= Material for this task =

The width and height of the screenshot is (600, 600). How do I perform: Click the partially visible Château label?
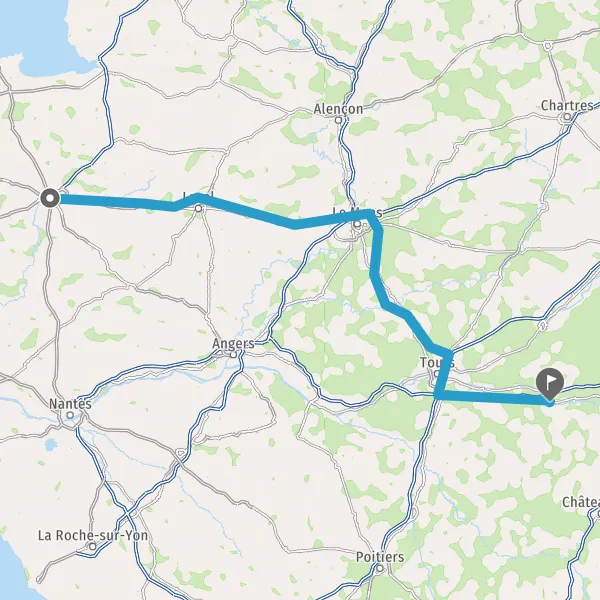(x=581, y=502)
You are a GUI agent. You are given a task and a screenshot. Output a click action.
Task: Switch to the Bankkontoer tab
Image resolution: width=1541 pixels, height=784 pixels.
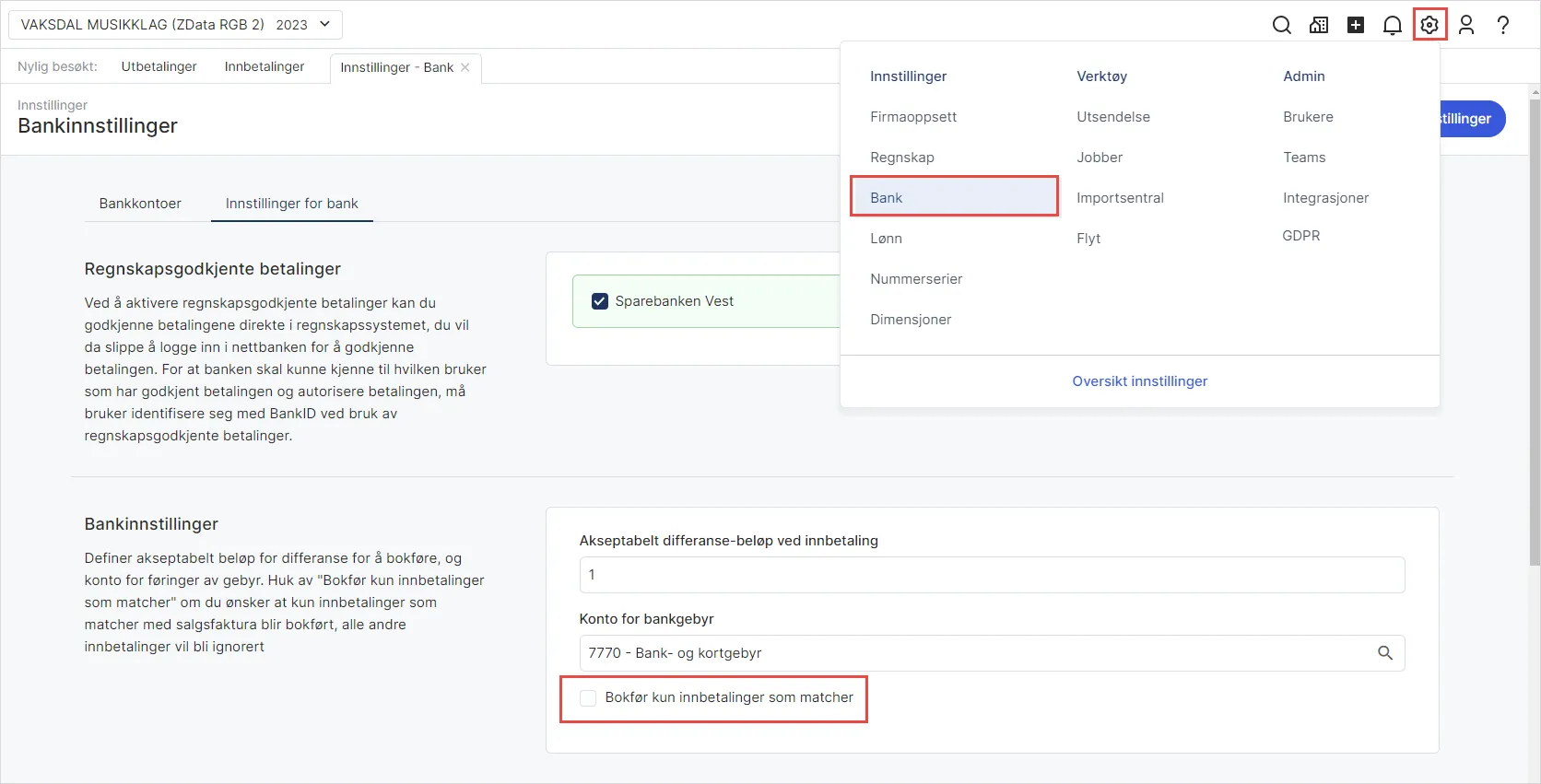140,204
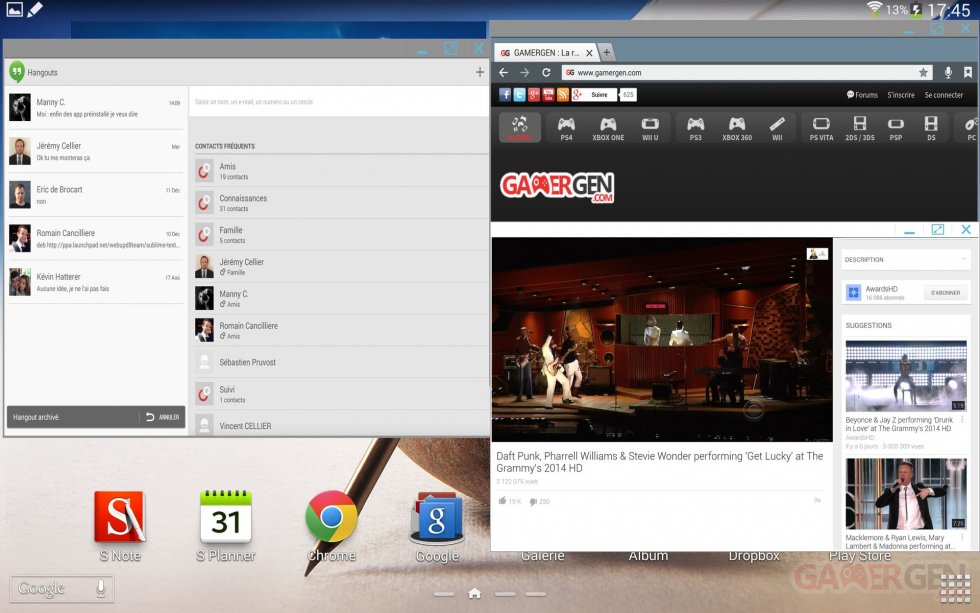
Task: Click S'abonner to subscribe to AwardsHD
Action: [x=945, y=293]
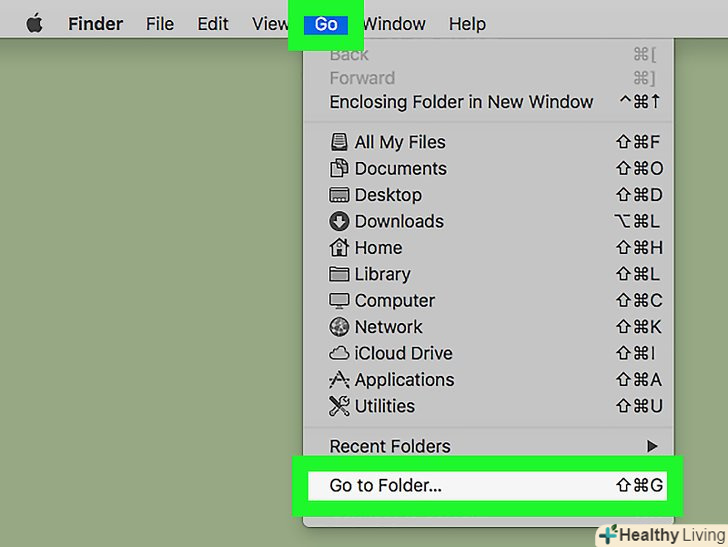Click the Desktop icon in Go menu
The height and width of the screenshot is (547, 728).
point(339,195)
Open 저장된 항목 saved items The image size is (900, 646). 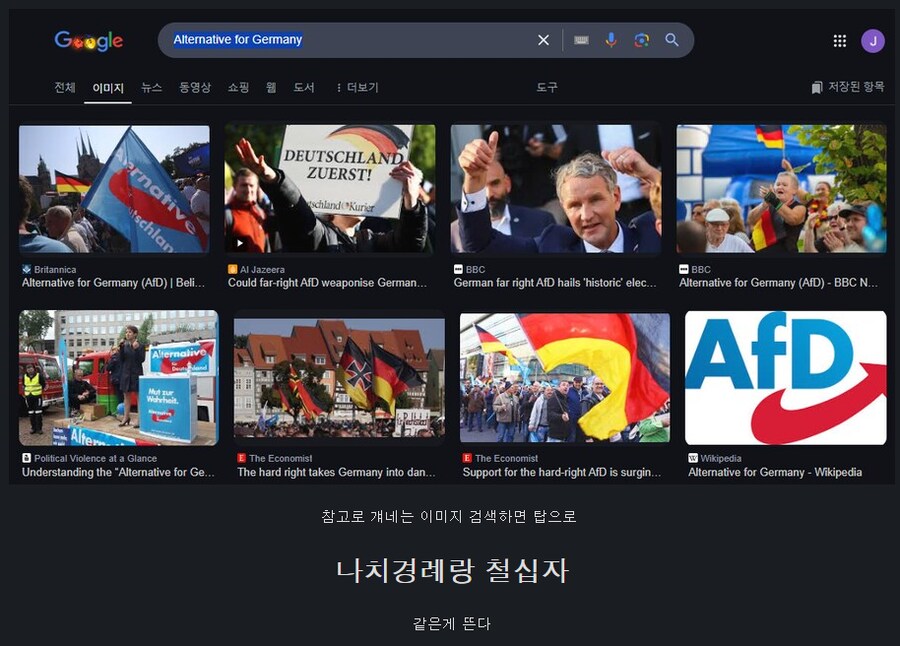tap(848, 87)
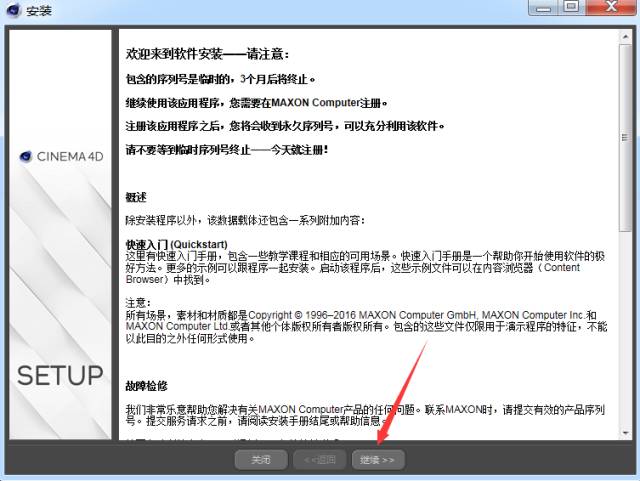Click the greyed-out <<返回 back button
This screenshot has width=640, height=481.
320,460
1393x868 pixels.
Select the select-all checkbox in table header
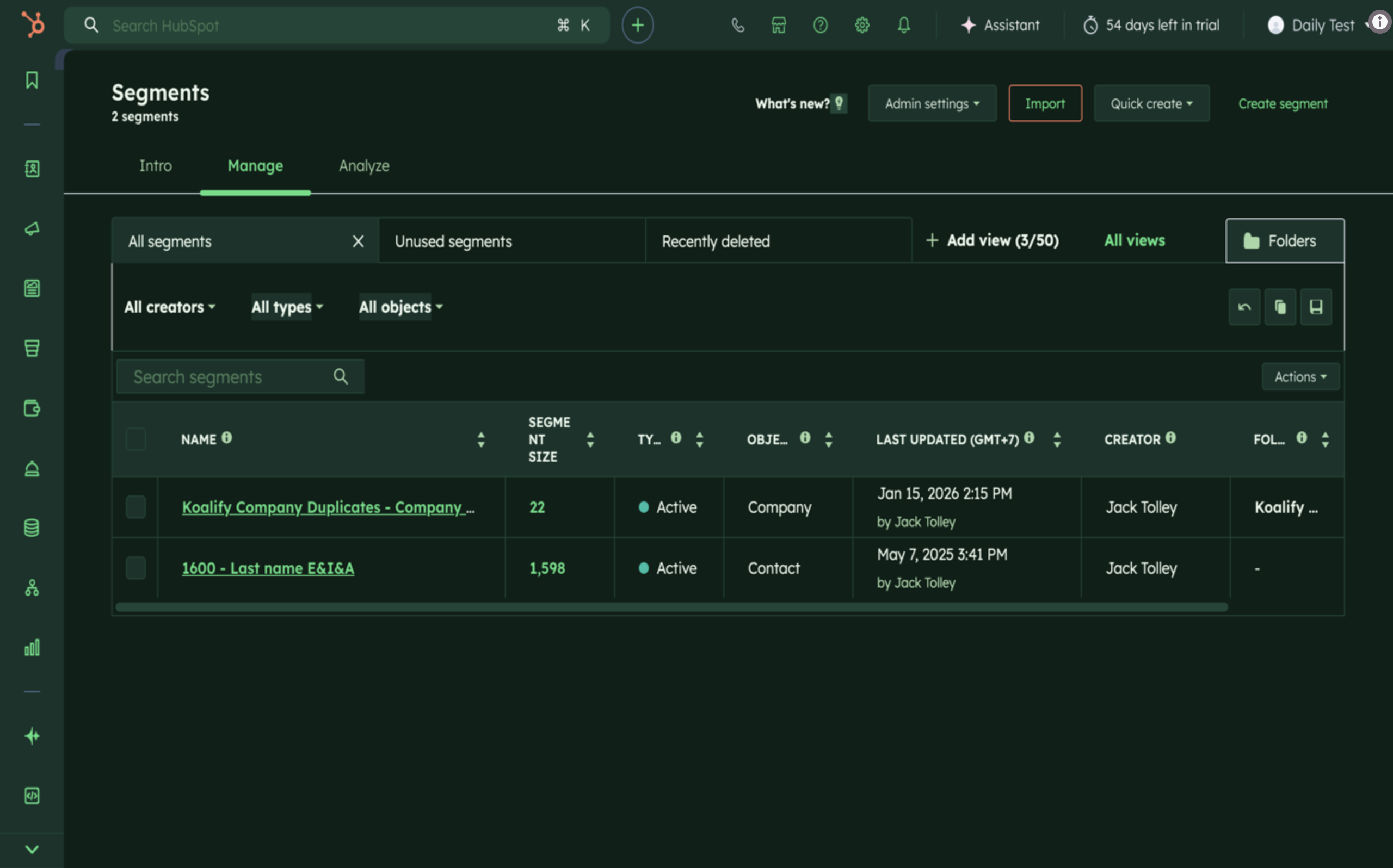(135, 439)
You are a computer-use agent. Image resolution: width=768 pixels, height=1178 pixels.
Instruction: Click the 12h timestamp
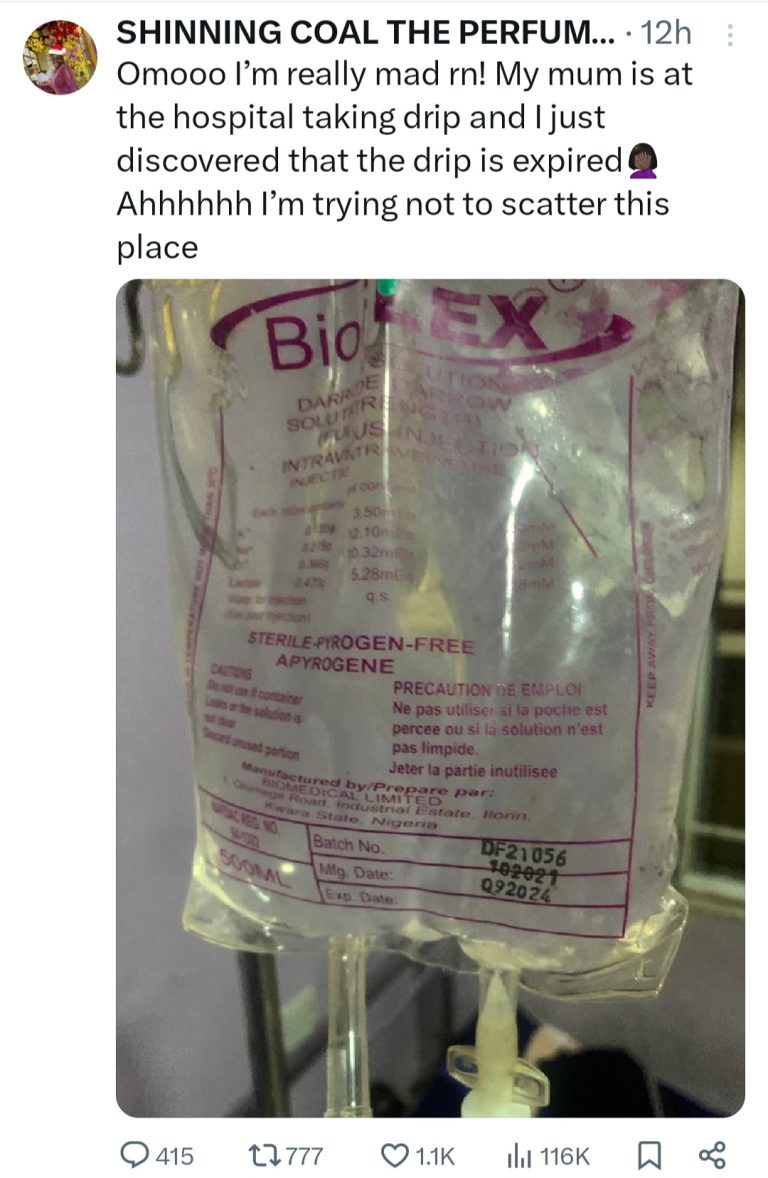coord(667,32)
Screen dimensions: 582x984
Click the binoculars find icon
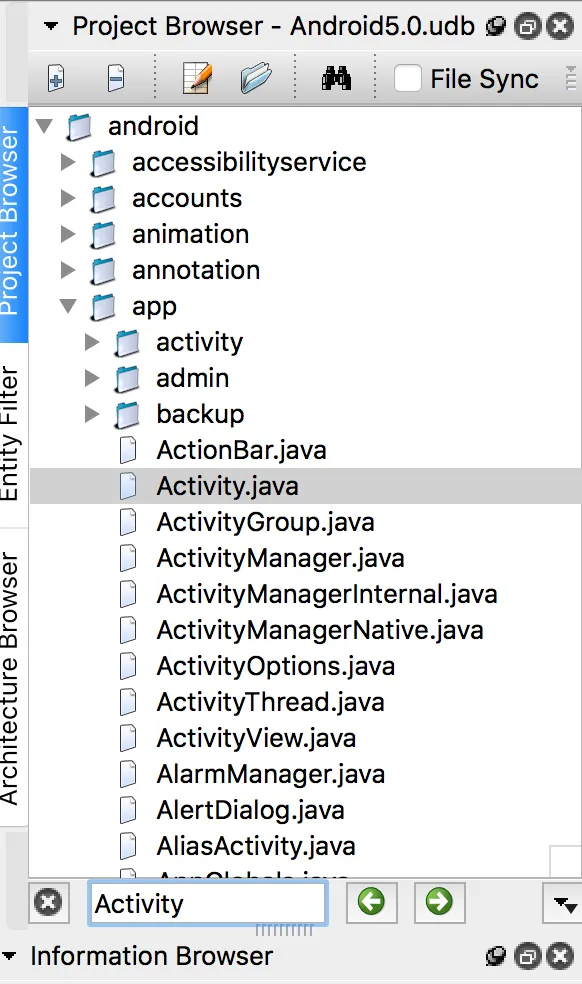pyautogui.click(x=336, y=79)
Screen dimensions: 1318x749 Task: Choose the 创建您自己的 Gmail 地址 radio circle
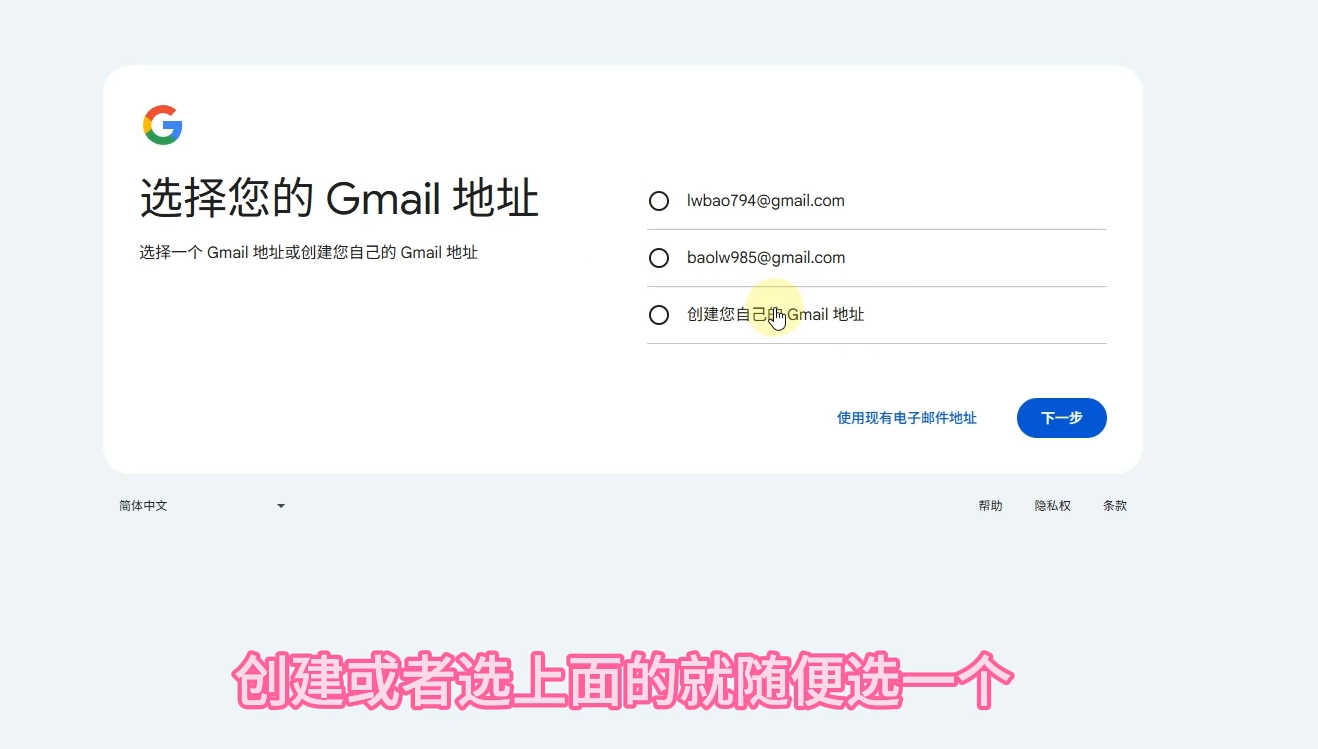click(659, 315)
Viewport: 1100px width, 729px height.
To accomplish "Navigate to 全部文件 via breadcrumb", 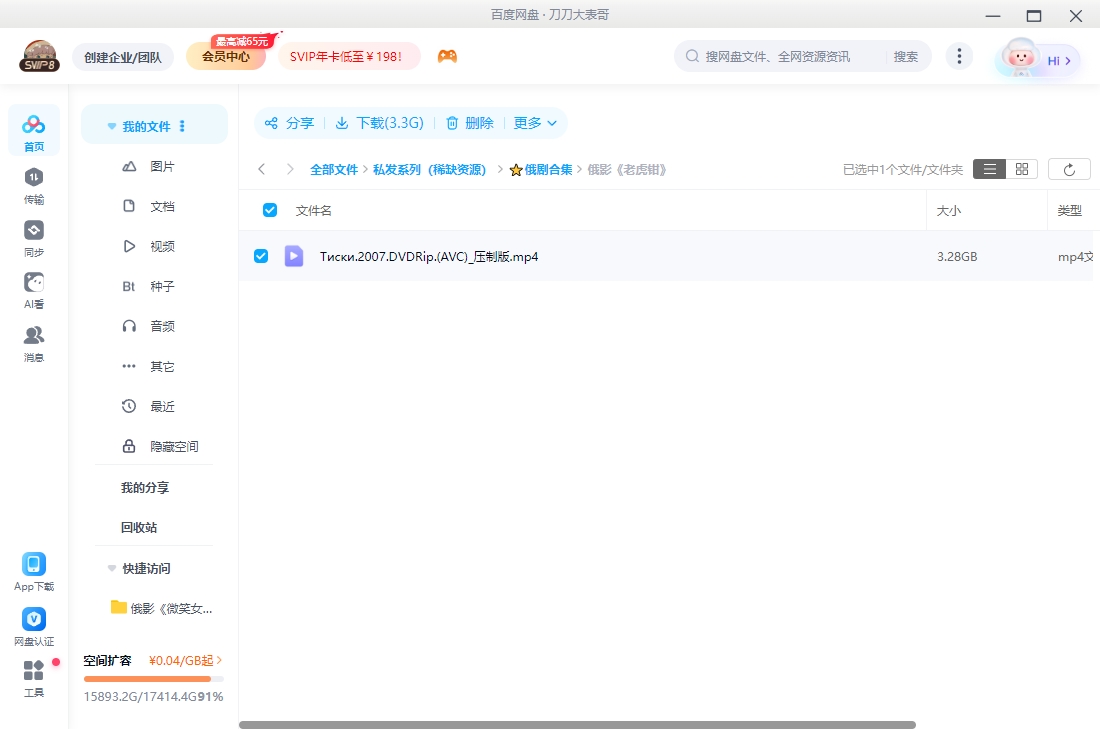I will click(335, 169).
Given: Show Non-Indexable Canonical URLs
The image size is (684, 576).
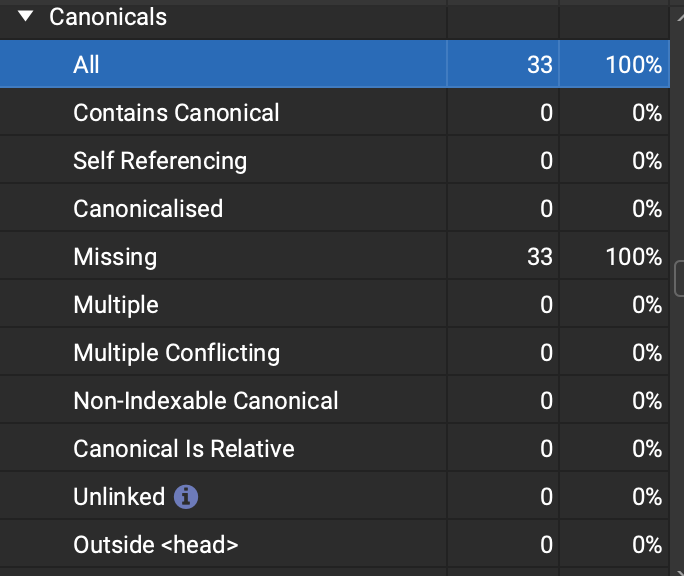Looking at the screenshot, I should pos(205,401).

= Do this =
Count the lines in the entries above that contain the string "width", with case mattering, and reply with the number alone.

= Solved problem =
6